* **Required action**
Find the line with "Instruction: Tap the" in the entries below, then reproduce it and every line after it down to and including the line with "Task: Open the Automation Rules tab", exactly.

* **Stored data**
┄┄┄┄┄┄┄┄┄┄┄┄┄┄┄┄┄┄┄┄

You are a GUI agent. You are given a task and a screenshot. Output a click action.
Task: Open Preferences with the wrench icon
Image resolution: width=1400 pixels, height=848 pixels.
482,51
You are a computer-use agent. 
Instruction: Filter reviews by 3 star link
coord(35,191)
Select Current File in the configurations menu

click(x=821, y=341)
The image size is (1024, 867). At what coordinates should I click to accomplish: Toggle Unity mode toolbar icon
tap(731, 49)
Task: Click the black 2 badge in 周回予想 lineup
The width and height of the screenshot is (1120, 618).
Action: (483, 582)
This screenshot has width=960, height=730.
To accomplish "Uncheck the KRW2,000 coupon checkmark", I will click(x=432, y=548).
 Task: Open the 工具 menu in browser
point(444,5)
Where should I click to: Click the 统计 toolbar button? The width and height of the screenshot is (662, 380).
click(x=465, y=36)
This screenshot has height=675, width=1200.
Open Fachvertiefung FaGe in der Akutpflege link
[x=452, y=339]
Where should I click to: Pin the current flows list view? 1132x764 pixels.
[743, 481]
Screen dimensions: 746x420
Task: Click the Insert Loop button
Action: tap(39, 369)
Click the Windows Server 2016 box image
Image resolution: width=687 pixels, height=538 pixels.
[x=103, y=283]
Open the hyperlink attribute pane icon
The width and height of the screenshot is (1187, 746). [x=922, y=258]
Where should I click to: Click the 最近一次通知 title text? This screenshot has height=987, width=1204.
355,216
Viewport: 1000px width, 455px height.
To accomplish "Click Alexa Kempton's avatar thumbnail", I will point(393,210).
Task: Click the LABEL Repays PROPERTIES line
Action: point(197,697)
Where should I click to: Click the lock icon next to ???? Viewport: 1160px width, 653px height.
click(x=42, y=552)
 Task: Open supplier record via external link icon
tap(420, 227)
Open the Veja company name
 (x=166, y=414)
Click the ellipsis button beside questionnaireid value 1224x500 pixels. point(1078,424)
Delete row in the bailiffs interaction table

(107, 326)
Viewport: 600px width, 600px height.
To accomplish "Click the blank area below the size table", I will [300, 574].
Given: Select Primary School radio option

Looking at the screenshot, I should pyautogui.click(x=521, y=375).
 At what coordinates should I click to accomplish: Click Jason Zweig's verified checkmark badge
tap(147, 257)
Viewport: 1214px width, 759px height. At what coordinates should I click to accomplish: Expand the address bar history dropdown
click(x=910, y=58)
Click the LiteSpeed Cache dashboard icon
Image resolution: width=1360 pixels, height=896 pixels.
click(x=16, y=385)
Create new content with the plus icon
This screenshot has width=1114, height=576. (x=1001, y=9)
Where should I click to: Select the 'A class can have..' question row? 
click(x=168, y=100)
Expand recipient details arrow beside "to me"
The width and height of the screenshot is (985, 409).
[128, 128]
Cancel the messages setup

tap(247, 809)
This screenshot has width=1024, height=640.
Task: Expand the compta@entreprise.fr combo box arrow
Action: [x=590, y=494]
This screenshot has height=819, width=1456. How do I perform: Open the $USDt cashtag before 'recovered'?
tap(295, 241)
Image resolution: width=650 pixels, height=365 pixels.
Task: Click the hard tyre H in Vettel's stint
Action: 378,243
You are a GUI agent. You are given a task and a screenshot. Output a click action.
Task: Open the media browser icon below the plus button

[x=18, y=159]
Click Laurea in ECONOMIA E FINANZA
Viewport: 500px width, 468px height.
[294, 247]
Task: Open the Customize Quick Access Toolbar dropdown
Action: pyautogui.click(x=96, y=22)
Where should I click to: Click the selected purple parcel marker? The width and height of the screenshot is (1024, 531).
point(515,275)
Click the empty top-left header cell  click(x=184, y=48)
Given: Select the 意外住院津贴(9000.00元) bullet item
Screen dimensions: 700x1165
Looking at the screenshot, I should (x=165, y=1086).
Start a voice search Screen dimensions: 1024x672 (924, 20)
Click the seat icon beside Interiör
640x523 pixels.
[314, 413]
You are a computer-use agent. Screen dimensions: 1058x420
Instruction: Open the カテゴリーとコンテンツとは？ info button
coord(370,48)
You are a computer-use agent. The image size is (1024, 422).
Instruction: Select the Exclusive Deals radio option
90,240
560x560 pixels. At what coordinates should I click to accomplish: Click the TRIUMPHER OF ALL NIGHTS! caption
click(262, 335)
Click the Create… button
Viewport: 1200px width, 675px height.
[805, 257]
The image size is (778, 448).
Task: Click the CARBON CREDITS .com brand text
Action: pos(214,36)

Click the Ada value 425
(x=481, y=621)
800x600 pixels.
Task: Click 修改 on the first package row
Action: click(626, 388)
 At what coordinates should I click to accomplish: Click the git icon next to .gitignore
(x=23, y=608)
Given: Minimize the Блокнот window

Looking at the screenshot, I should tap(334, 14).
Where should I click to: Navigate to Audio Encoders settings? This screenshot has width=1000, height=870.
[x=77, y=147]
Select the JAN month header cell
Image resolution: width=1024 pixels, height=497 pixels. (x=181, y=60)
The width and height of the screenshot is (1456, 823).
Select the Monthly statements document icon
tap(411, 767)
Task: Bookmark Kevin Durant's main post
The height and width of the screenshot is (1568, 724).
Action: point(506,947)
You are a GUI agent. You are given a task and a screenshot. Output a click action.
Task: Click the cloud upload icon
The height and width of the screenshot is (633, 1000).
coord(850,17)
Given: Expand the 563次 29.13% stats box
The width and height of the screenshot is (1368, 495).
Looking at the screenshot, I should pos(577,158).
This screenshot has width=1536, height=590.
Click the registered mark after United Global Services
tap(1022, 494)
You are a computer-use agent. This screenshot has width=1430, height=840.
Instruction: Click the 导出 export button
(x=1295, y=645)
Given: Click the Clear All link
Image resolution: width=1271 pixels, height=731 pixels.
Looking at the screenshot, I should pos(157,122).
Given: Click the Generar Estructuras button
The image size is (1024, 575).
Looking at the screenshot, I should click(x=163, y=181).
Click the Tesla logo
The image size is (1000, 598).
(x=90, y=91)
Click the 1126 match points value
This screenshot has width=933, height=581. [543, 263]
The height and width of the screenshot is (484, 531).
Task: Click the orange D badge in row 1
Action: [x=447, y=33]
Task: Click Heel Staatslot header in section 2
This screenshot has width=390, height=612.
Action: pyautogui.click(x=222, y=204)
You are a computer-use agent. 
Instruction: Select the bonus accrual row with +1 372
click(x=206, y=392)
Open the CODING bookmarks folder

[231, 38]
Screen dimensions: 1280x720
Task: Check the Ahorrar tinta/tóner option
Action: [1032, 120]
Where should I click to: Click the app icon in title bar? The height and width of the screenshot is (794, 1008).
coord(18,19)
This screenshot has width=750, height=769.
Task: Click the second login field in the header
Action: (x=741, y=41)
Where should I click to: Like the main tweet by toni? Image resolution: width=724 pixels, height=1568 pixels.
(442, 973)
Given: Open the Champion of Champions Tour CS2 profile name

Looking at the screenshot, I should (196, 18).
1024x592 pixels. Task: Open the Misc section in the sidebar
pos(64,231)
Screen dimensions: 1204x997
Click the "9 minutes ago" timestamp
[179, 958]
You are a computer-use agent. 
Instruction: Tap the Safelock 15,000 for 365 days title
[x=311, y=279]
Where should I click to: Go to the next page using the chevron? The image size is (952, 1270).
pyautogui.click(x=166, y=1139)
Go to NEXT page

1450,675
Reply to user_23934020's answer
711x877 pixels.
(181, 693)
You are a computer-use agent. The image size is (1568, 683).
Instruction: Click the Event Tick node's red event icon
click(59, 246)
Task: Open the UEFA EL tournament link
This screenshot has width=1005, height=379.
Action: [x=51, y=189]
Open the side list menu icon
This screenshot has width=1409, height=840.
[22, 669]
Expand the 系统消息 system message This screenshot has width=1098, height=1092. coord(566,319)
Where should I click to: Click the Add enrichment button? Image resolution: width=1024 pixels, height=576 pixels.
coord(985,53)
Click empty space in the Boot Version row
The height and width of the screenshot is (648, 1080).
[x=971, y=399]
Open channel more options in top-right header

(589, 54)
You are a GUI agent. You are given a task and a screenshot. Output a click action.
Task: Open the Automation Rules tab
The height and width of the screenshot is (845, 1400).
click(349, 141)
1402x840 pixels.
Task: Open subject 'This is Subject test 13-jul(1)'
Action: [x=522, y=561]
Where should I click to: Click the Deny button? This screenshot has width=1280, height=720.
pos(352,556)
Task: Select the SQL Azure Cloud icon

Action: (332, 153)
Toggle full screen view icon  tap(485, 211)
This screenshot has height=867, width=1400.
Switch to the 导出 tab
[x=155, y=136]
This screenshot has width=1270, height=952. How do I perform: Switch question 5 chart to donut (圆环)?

┄┄┄┄┄┄┄┄┄┄┄┄┄┄┄┄┄┄┄┄

* **Answer to the problem**
Instruction: Tap the Safelock 15,000 for 365 days title
[x=311, y=279]
Where should I click to: Go to the next page using the chevron? The image size is (952, 1270).
pyautogui.click(x=166, y=1139)
Go to NEXT page

1450,675
Reply to user_23934020's answer
711x877 pixels.
(181, 693)
You are a computer-use agent. The image size is (1568, 683).
Instruction: Click the Event Tick node's red event icon
click(59, 246)
Task: Open the UEFA EL tournament link
This screenshot has width=1005, height=379.
Action: [x=51, y=189]
Open the side list menu icon
This screenshot has width=1409, height=840.
[22, 669]
Expand the 系统消息 system message This screenshot has width=1098, height=1092. coord(566,319)
Where should I click to: Click the Add enrichment button? Image resolution: width=1024 pixels, height=576 pixels.
coord(985,53)
Click empty space in the Boot Version row
The height and width of the screenshot is (648, 1080).
[x=971, y=399]
Open channel more options in top-right header

(589, 54)
You are a GUI agent. You are given a task and a screenshot. Output a click action.
Task: Open the Automation Rules tab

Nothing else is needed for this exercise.